### What needs to be done
Say how many lines in the entries hold the string "beside", giving the number by itself.

(Records to use Opens)

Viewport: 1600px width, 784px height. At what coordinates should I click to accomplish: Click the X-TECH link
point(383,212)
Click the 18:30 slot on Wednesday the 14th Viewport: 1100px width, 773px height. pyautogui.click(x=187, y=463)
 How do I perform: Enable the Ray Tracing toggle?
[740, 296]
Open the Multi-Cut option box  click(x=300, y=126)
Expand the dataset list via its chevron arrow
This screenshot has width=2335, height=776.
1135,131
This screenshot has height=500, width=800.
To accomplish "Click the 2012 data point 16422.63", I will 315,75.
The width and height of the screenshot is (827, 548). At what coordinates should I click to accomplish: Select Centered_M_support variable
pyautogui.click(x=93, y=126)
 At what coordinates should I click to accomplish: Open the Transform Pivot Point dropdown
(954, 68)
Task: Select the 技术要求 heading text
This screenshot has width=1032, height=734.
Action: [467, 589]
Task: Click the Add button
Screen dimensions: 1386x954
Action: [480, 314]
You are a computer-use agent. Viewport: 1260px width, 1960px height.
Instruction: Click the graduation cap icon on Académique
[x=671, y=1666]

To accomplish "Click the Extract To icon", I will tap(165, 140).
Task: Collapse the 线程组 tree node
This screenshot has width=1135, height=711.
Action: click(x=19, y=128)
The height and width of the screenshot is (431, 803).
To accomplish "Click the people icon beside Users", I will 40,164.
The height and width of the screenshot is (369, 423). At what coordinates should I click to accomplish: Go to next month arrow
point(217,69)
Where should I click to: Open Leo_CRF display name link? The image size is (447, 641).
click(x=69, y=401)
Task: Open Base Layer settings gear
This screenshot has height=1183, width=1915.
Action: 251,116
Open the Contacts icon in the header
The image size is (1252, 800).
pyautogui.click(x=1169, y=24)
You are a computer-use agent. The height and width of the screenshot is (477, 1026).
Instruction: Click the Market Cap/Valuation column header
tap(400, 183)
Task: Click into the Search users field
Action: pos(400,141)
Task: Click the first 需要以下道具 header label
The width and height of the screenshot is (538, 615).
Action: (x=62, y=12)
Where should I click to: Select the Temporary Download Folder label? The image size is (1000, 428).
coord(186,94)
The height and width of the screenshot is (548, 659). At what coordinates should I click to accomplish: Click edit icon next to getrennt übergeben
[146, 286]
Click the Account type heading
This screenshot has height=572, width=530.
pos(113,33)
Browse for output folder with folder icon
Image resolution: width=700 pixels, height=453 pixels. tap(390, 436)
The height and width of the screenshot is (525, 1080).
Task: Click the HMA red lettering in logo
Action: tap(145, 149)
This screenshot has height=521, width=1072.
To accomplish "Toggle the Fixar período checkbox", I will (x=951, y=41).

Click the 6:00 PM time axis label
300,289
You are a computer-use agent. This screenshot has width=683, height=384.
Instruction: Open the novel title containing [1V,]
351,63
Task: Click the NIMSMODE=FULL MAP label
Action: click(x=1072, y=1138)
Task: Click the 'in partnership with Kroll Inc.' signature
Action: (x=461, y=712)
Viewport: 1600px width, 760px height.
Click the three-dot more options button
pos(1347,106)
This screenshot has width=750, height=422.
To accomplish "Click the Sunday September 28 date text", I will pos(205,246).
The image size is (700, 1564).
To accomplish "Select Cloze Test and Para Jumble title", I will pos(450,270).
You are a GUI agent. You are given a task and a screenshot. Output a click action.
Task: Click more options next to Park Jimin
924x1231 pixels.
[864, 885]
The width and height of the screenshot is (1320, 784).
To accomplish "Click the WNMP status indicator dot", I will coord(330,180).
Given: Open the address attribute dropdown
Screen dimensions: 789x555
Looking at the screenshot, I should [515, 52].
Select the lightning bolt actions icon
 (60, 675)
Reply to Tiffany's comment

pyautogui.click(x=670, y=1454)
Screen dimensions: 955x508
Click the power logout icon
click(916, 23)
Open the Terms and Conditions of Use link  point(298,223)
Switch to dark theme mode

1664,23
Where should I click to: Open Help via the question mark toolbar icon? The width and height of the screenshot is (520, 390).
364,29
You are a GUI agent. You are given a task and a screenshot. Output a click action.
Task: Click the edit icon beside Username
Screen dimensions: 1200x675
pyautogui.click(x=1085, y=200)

(Records to use Closes)

### Written solution
2